=== Problem description ===
Convert the stretch from the start of the lines through the line containing "tap(171, 27)" into a numbered list, skipping blank lines and leaving out the pictures.

##### Task data #####

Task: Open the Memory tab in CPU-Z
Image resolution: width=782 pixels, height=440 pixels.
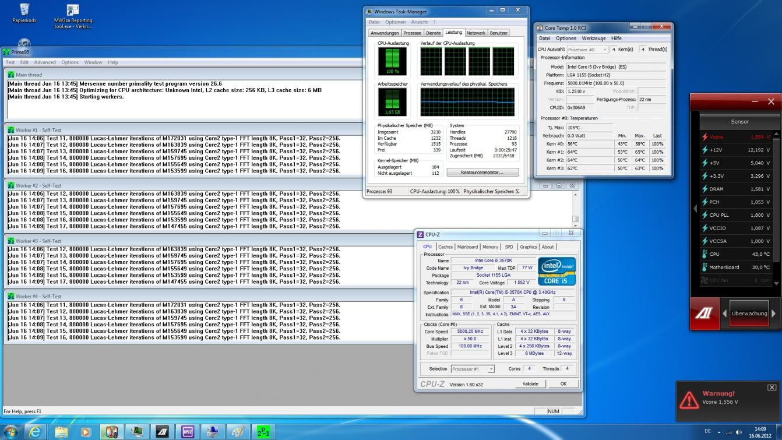Action: tap(490, 247)
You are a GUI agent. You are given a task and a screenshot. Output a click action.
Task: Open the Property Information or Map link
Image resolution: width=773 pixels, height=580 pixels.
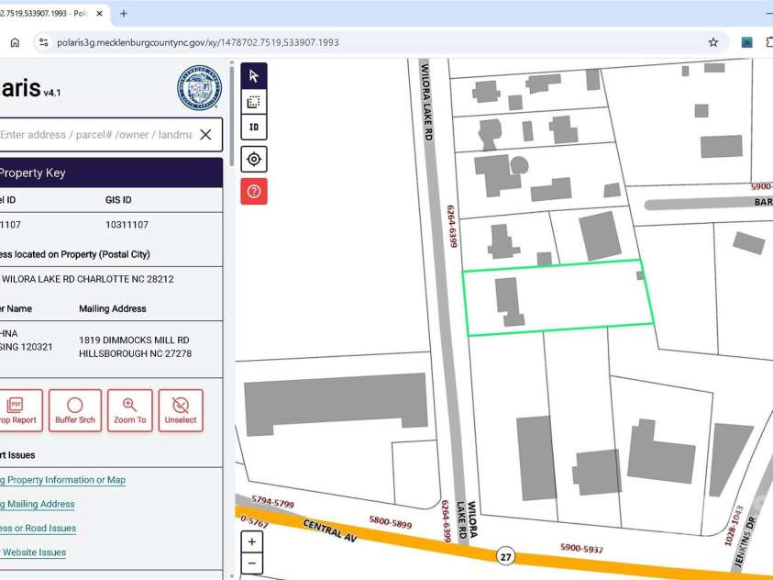coord(62,480)
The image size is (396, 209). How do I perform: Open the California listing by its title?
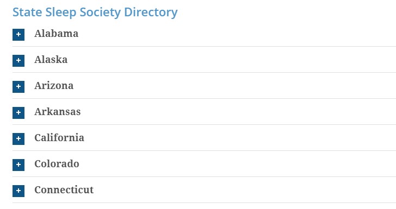pos(59,138)
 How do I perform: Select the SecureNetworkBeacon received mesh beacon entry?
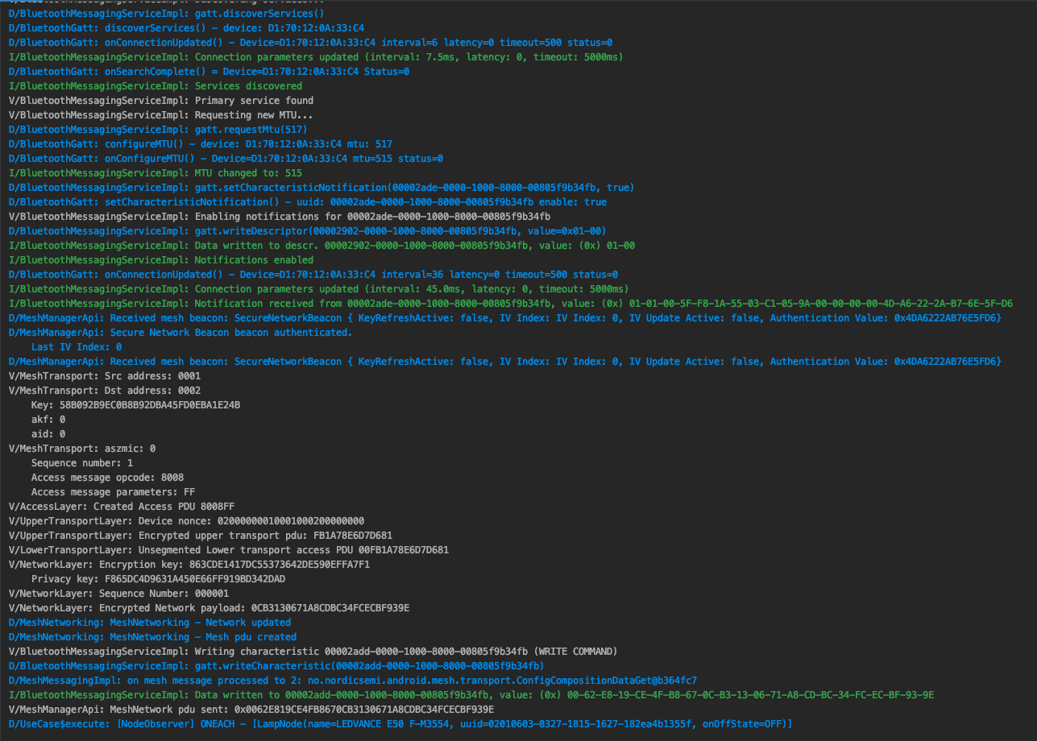tap(322, 317)
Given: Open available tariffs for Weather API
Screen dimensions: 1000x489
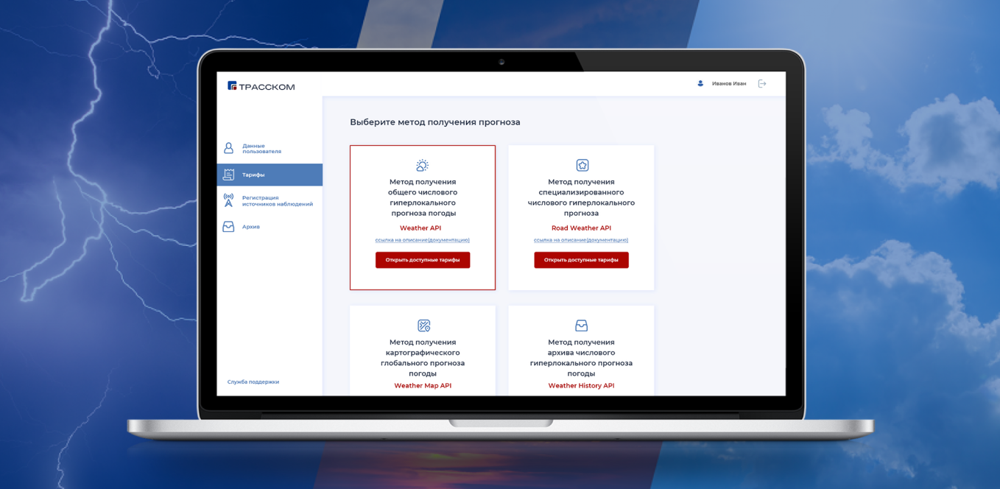Looking at the screenshot, I should (x=423, y=260).
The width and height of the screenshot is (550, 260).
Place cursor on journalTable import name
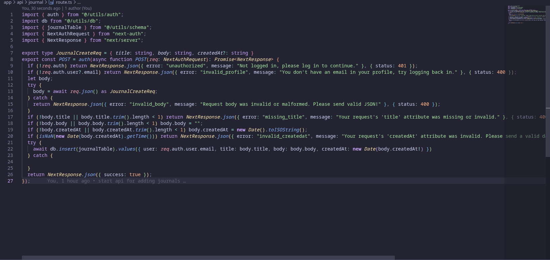(x=64, y=28)
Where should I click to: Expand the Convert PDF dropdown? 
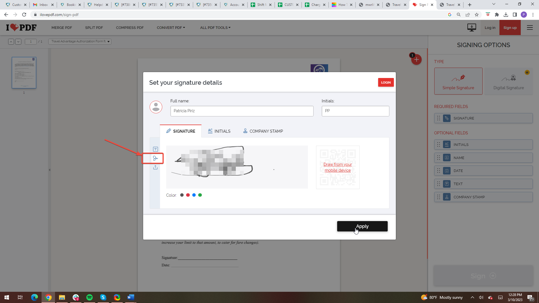tap(171, 27)
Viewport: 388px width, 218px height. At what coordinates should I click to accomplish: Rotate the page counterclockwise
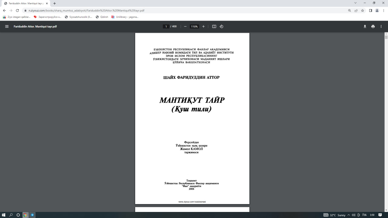(x=222, y=26)
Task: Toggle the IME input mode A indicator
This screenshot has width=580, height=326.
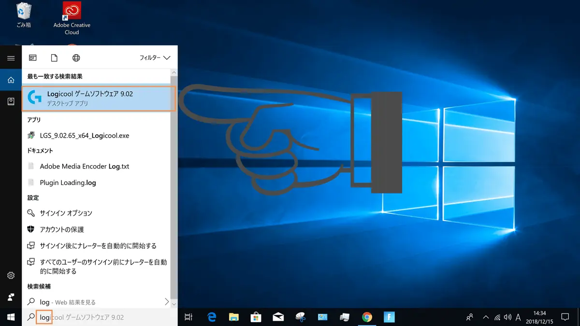Action: pyautogui.click(x=518, y=317)
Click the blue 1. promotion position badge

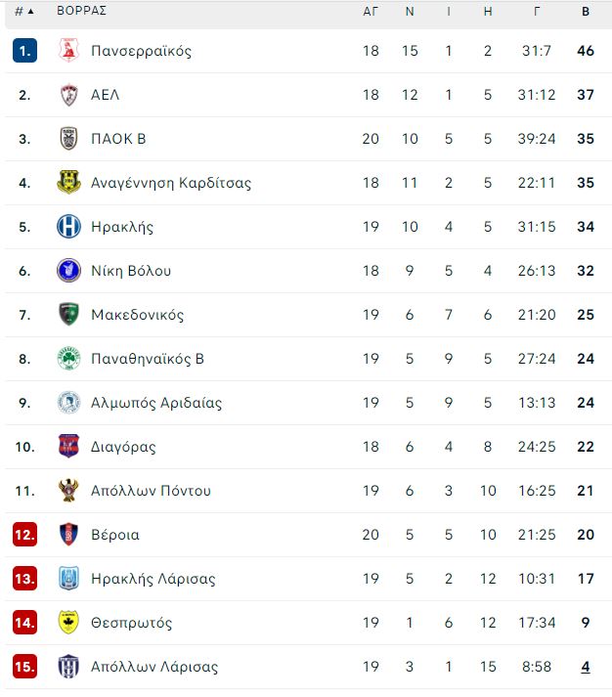pyautogui.click(x=24, y=51)
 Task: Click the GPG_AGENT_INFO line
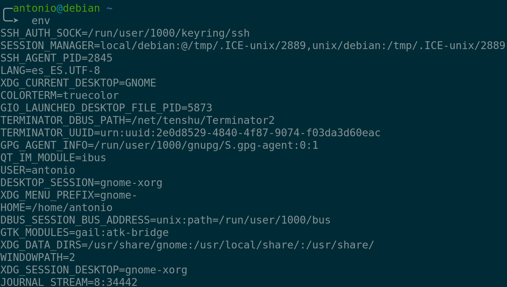(159, 145)
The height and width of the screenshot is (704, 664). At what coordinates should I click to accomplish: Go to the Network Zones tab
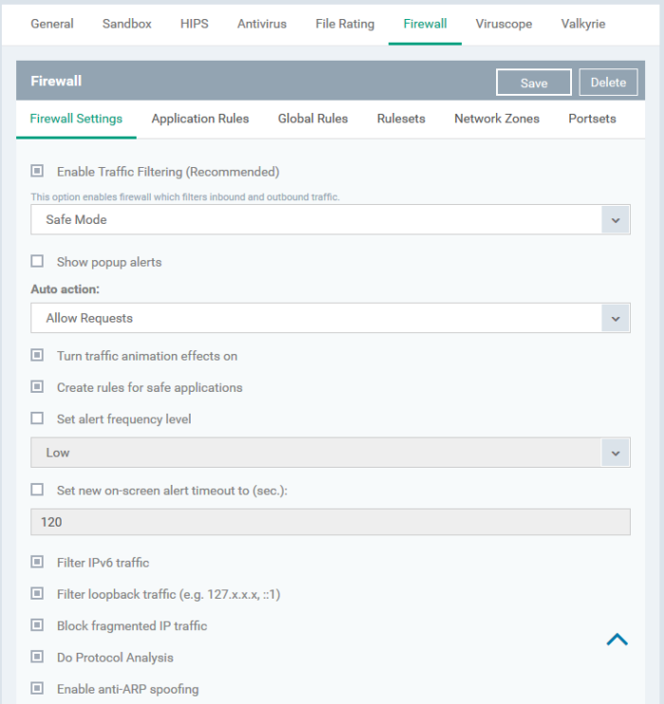497,119
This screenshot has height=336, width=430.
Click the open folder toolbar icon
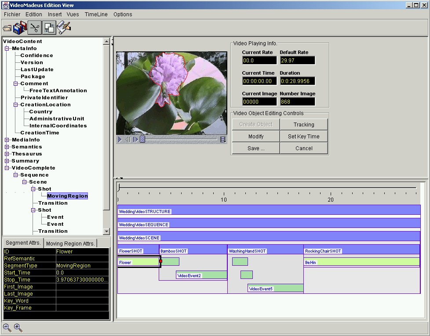[x=7, y=28]
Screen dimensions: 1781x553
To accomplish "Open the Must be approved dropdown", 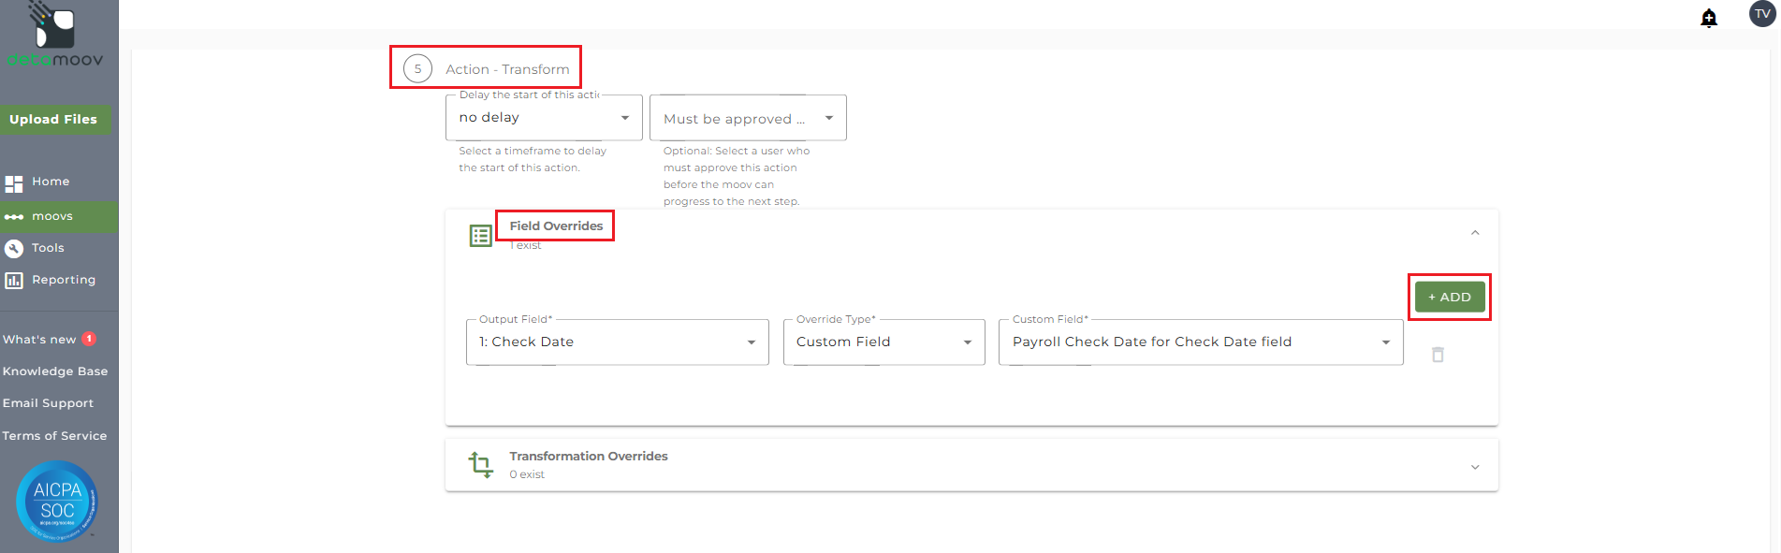I will [748, 118].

#####

=== Expected answer ===
1. Task: Open the Memory tab in CPU-Z
2. Image resolution: width=782 pixels, height=440 pixels.
3. Action: tap(490, 247)
4. You are a GUI agent. You are given a task and a screenshot. Output a click action.
5. Task: Open the Property Information or Map link
6. Image resolution: width=773 pixels, height=580 pixels.
7. coord(62,480)
8. The image size is (396, 209). How do I perform: Open the California listing by its title?
9. pos(59,138)
10.  How do I perform: Select the SecureNetworkBeacon received mesh beacon entry?
11. tap(322, 317)
12. Given: Open available tariffs for Weather API
13. Screen dimensions: 1000x489
14. Looking at the screenshot, I should (x=423, y=260).
15. The width and height of the screenshot is (550, 260).
16. Place cursor on journalTable import name
17. (x=64, y=28)
18. Where should I click to: Expand the Convert PDF dropdown? 
19. tap(171, 27)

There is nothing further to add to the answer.